SUPPLIED INFORMATION:

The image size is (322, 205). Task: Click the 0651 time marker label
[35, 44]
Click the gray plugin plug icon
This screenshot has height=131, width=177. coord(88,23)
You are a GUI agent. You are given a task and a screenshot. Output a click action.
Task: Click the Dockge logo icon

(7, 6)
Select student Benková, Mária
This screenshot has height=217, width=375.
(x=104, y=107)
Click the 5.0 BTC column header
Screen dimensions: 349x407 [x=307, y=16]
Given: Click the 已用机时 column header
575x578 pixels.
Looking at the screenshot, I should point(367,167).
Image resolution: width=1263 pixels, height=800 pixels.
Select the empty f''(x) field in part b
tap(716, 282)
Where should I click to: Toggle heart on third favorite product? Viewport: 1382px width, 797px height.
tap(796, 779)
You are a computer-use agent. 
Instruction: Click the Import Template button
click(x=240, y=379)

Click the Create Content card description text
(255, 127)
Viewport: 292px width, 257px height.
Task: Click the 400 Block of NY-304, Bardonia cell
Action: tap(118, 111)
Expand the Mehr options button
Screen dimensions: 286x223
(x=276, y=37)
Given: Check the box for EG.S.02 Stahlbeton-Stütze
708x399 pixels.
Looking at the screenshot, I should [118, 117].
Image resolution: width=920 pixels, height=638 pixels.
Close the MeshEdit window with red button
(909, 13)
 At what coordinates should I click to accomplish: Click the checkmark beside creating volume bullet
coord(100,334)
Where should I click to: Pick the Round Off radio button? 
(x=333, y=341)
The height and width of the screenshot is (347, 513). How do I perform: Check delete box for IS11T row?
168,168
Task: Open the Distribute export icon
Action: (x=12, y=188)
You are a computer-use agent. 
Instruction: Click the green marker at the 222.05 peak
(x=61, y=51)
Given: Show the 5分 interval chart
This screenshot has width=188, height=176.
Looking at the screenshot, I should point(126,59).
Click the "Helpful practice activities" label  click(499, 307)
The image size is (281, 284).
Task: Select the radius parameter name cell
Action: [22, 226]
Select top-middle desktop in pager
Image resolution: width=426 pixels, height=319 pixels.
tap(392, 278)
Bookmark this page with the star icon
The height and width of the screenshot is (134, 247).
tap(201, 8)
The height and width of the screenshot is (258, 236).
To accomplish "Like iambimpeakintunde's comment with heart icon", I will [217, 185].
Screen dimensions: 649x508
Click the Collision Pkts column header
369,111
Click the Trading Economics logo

WHAT YOU HAVE TO DO:
Your task is to quote the listing above word for word.

ANSWER BELOW:
The image size is (322, 205). Task: Click the 0651 time marker label
[35, 44]
Click the gray plugin plug icon
This screenshot has height=131, width=177. coord(88,23)
You are a GUI agent. You are given a task and a screenshot. Output a click action.
Task: Click the Dockge logo icon

(7, 6)
Select student Benková, Mária
This screenshot has height=217, width=375.
(x=104, y=107)
Click the 5.0 BTC column header
Screen dimensions: 349x407 [x=307, y=16]
Given: Click the 已用机时 column header
575x578 pixels.
Looking at the screenshot, I should point(367,167).
Image resolution: width=1263 pixels, height=800 pixels.
Select the empty f''(x) field in part b
tap(716, 282)
Where should I click to: Toggle heart on third favorite product? Viewport: 1382px width, 797px height.
tap(796, 779)
You are a computer-use agent. 
Instruction: Click the Import Template button
click(x=240, y=379)

Click the Create Content card description text
(255, 127)
Viewport: 292px width, 257px height.
Task: Click the 400 Block of NY-304, Bardonia cell
Action: tap(118, 111)
Expand the Mehr options button
Screen dimensions: 286x223
(x=276, y=37)
Given: Check the box for EG.S.02 Stahlbeton-Stütze
708x399 pixels.
Looking at the screenshot, I should [118, 117].
Image resolution: width=920 pixels, height=638 pixels.
Close the MeshEdit window with red button
(909, 13)
 At what coordinates should I click to accomplish: Click the checkmark beside creating volume bullet
coord(100,334)
Where should I click to: Pick the Round Off radio button? 
(x=333, y=341)
The height and width of the screenshot is (347, 513). How do I perform: Check delete box for IS11T row?
168,168
Task: Open the Distribute export icon
Action: (x=12, y=188)
You are a computer-use agent. 
Instruction: Click the green marker at the 222.05 peak
(x=61, y=51)
Given: Show the 5分 interval chart
This screenshot has width=188, height=176.
Looking at the screenshot, I should point(126,59).
Click the "Helpful practice activities" label  click(499, 307)
The image size is (281, 284).
Task: Select the radius parameter name cell
Action: [22, 226]
Select top-middle desktop in pager
Image resolution: width=426 pixels, height=319 pixels.
tap(392, 278)
Bookmark this page with the star icon
The height and width of the screenshot is (134, 247).
tap(201, 8)
The height and width of the screenshot is (258, 236).
To accomplish "Like iambimpeakintunde's comment with heart icon", I will [217, 185].
Screen dimensions: 649x508
Click the Collision Pkts column header
369,111
Click the Trading Economics logo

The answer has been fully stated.